Who Needs Fiber Optics when you have Microwaves?

In 2010 I wrote about the value of shaving off microseconds on long distance routes for high speed trading strategies. Spread Networks proved that value by creating and selling its directLong Distance Latency cover link between NY and Chicago, cutting off roughly 3 milliseconds from the roundtrip.

I spend a lot of time looking at the maps back then, and can tell you there is virtually no more direct path between the two cities. I joked in the report that the only way to go more direct was a wire between the Empire State Building and the Sears Tower. Well, it seems McKay and Aviat are trying to do just that (albeit with slightly different end points), with microwaves.
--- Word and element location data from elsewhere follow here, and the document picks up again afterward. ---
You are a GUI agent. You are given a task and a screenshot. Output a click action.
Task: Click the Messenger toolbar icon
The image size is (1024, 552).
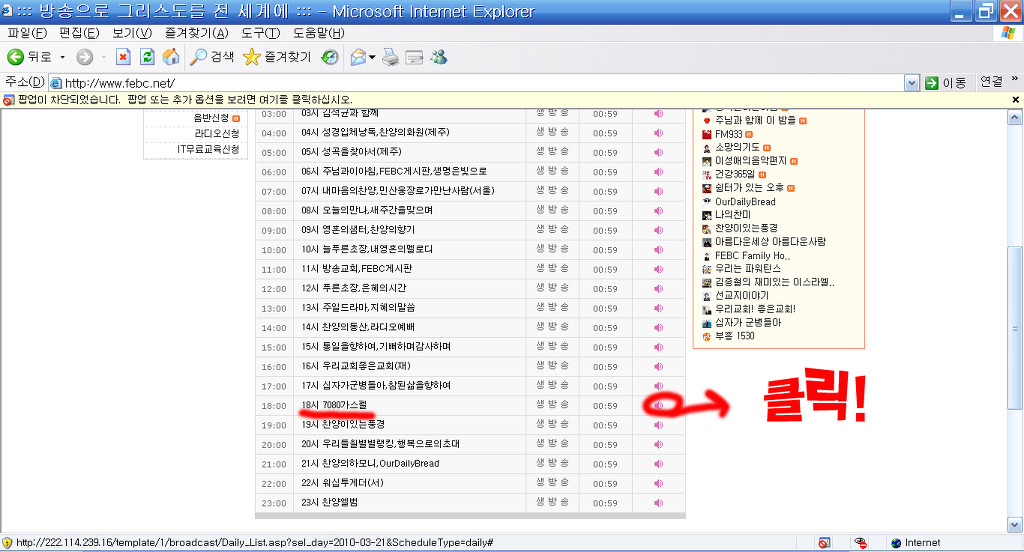438,57
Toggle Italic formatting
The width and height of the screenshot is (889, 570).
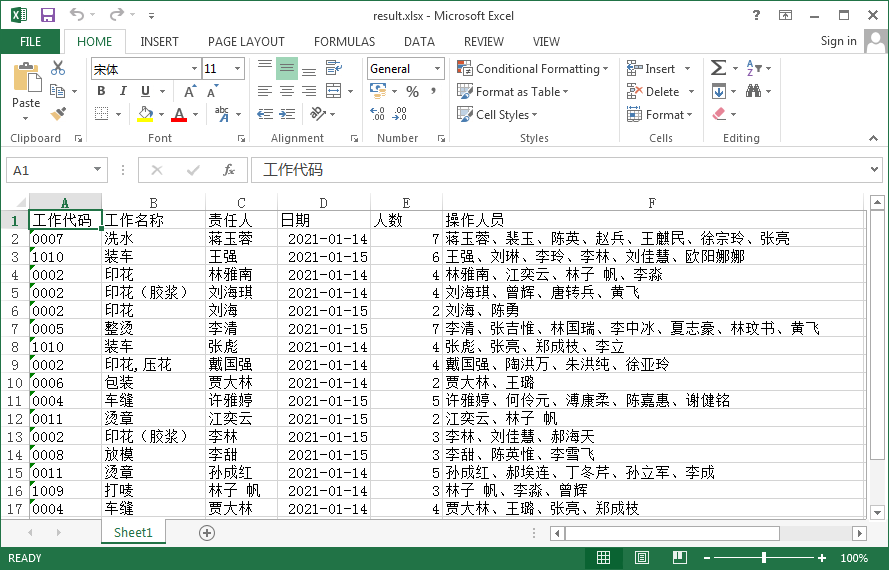[x=120, y=92]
Microwaves can in fact cut time off the round trip, but there are a lot of caveats. The bandwith of microwave is very low. It would be nearly impossible to send the entire OPRA feed in real-time for example. Microwave is also impacted by weather. Bad rain and snow could shut the communications down (it never snows in Chicago does it?).

Conversations I’ve had tell me that the better application for microwave is short term links – say Mahwah to Carteret. Even still, it seems the NY-Chicago route will come online and inevitably people will jump on board. Quite frankly I don’t think it will hurt Spread that much, but it does present an interesting new option.  Apparently low latency isn’t dead.